Мистер Плорниш скромно отказался признать свои заслуги и, отворив дверь, пропустил Крошку Доррит в комнату, а затем и сам вошел, делая вид, будто и вовсе не выходил — причем до того неуклюже, что Отец Маршалси, даже не будучи особо наблюдательным, легко мог бы догадаться, в чем дело. Однако почтенный старец, в своей удобной рассеянности, ничего не, заметил. Они побеседовали еще немного; Плорниш, несмотря на превосходство, которое давало ему его нынешнее положение гостя с воли, держался со всей почтительностью бывшего арестанта, к тому же сознающего, что он всего лишь простой штукатур. Вскоре он простился и вышел; но прежде чем покинуть тюрьму, обошел ее кругом, и некоторое время постоял у кегельбана со сложным чувством человека, который совсем недавно был обитателем здешних мест и имеет свои особые причины полагать, что ему еще суждено сюда вернуться.
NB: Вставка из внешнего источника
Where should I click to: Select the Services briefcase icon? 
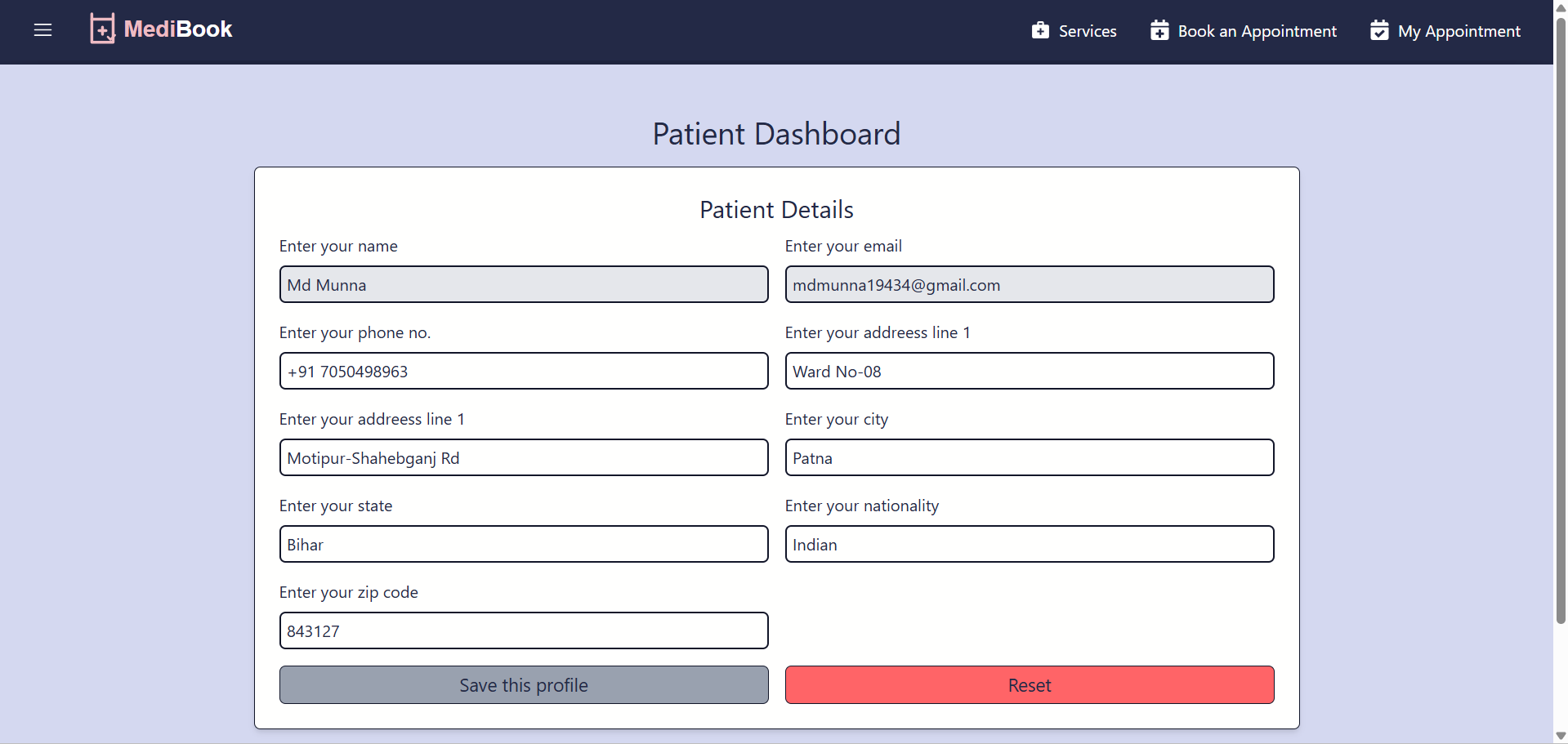coord(1040,29)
Ранним утром Крошка Доррит, препоручив свои домашние обязанности Мэгги, вышла из Маршалси и направилась к патриаршему шатру. Она выбрала путь через Железный мост, хоть за переход и пришлось уплатить пенни, и шла так медленно, что эта часть пути оказалась у нее самой долгой. Без пяти восемь она уже бралась за патриарший дверной молоток, привстав на цыпочки, чтобы до него дотянуться.
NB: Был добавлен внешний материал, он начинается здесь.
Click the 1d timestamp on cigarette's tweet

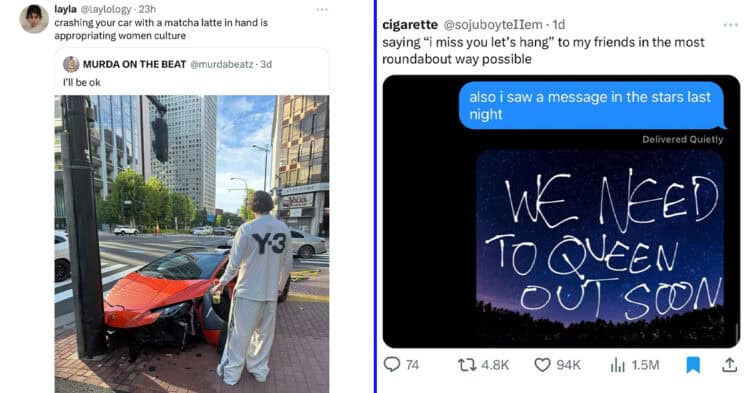click(559, 25)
Она подала карточку миссис Финчинг молодой особе, отворившей дверь, и услышала от нее, что мисс Флора (вернувшись под родительский кров, Флора предпочла вновь принять то имя, под которым жила там раньше) еще не выходила из спальни, но что посетительницу просят пройти в гостиную мисс Флоры. Она послушно прошла в гостиную мисс Флоры, где увидела стол, накрытый к завтраку на два прибора, и еще один прибор на подносе отдельно. Молодая особа куда-то исчезла, однако очень скоро воротилась и сказала, что посетительницу просят расположиться у камина, снять шляпку и чувствовать себя как дома. Но Крошка Доррит, по своей природной застенчивости и потому, что она не привыкла чувствовать себя как дома в подобных случаях, не могла последовать этому приглашению; и когда Флора, запыхавшись от спешки, влетела в гостиную полчаса спустя, посетительница все еще сидела на стульчике у дверей, так и не сняв шляпки.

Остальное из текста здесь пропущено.